= Text for analysis =
Pro gamers that they are, it didn’t take those at TSM too long to figure out an exploit. It turns out that trying to save a name change over and over again as rapidly as possible will eventually make it stick. “For any verified people wanting to change their display name. Giga giga spam save when changing your display name on DESKTOP only. TSM social team fingers are now worn out,” tweeted the company’s global head of social, as first reported by Axios.
Outside of that initial hiccup, TSM’s post-FTX transition appears to have gone smoothly. It’s not really clear how much deeper the relationship between the two companies went besides plastering those three letters everywhere TSM fans might see them.
Notably, Sam Bankman-Fried, FTX’s founder and the new face of crypto Ponzi schemes, was a big fan of League of Legends. He played it during meetings with big investors. He was also reportedly terrible at, leading even U.S. Congresswoman Alexandria Ocasio-Cortez to dunk on his Bronze III ranking. But whether his love of the Riot Games MOBA had anything to do with him pushing the TSM sponsorship in the first place, it didn’t even end up leading to FTX appearing at League of Legends events. Riot prohibited the letters from appearing anywhere near its competitive games, including Valorant, because of the “activation risks” to fans associated with crypto promotion.
And while TSM will no doubt miss that $210 million, especially at a time when esports companies are battling layoffs amid the ongoing recession, things could have been worse. FTX was pushing its token, FTT, as part of the deal, but TSM told The Washington Post that it sold off that crypto months ago, before it plummeted after the exchange blew up.

= Problems to work on =
1. In the passage on TSM and FTX, what League of Legends ranking did Alexandria Ocasio-Cortez mock Sam Bankman-Fried for?
2. Transcribe part of the passage on TSM and FTX word for word. Begin at the words "Outside of that" and stop after "might see them.".

= Raw data =

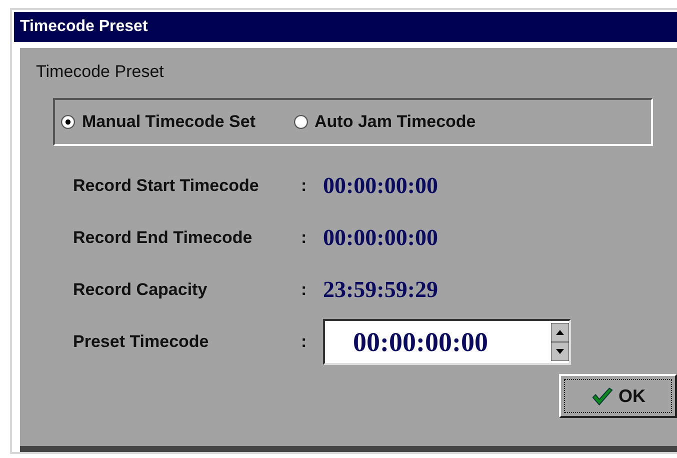 The width and height of the screenshot is (677, 458). What do you see at coordinates (560, 352) in the screenshot?
I see `spin-down-icon` at bounding box center [560, 352].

= Expected results =
1. Bronze III

2.
Outside of that initial hiccup, TSM’s post-FTX transition appears to have gone smoothly. It’s not really clear how much deeper the relationship between the two companies went besides plastering those three letters everywhere TSM fans might see them.